I read with interest Rochelle O’Gorman’s recent piece, “Amplifications: Life lessons.” It is a highly personal confessional and, not knowing Ms. O’Gorman, I will not try to assess the emotions or needs underlying the new relationship she is forging with her Republican, Trump-supporting gentleman friend. Her heart is her own. But to the extent that she is sharing her life lessons in an effort to open others’ hearts and minds, her comments are fair game.

The essence of her article is: “I’m a liberal Democrat. I’ve been angry since Trump was elected. I do not like being angry. I met a man who is fun. Even though he initially lied to me about his support for Trump, I’m willing to overlook the lie and overlook his beliefs and just not talk about them in order to continue to have fun.” Well, that’s her choice. But Ms. O’Gorman adds, “Teachers come in all forms…” What I glean from Ms. O’Gorman’s account is that he is teaching the following: It’s OK to lie about your beliefs in order to start a relationship; and if, in dealing with people one-on-one, you appear to be “smart, funny, incredibly generous, and kind-hearted,” then people can laugh off or ignore your support for a president who has none of those qualities, who pursues fact-denying, racist and misogynistic policies, and who cozies up to murderous dictators while undermining American democratic and constitutional norms.
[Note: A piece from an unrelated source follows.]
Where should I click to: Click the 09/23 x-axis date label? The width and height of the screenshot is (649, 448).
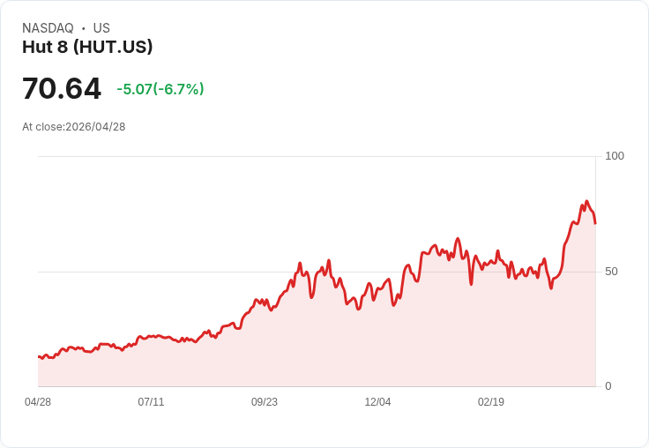tap(265, 402)
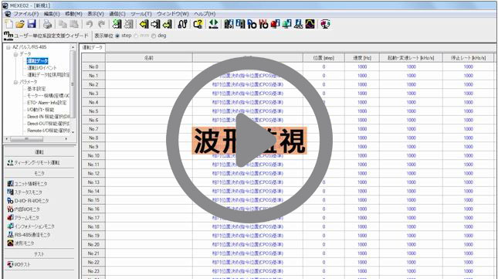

Sorry, Ms. O’Gorman. This is not about rejecting someone because you “did not like the way he voted.” Nothing about Trump is politics as usual and I suspect that, deep down, you know that to be true. The difference is, this is about morality, not politics — namely, giving tacit if not explicit support to neo-Nazis in Charlottesville; mocking a disabled reporter; jailing or tear-gassing women and children and depicting them as invading criminals instead of desperate economic refugees — the list goes on — we all know it. How does a moral person look past all that in order to get a tax cut or a few more conservatives on the bench? How does a moral person support an immoral liar? Trump, like Ozymandias, may come and go. But he has unleashed forces of hatred and intolerance that will not easily dissipate. Ms. O’Gorman takes comfort from the great Shelley sonnet about the impermanence of human arrogance and folly. Certainly, that poem should not be read as a prescription for inaction or for benign acceptance of Trump and his supporters in the here and now. What I cannot get out of my head is the sound of Pete Seeger singing, “Which Side Are You On?”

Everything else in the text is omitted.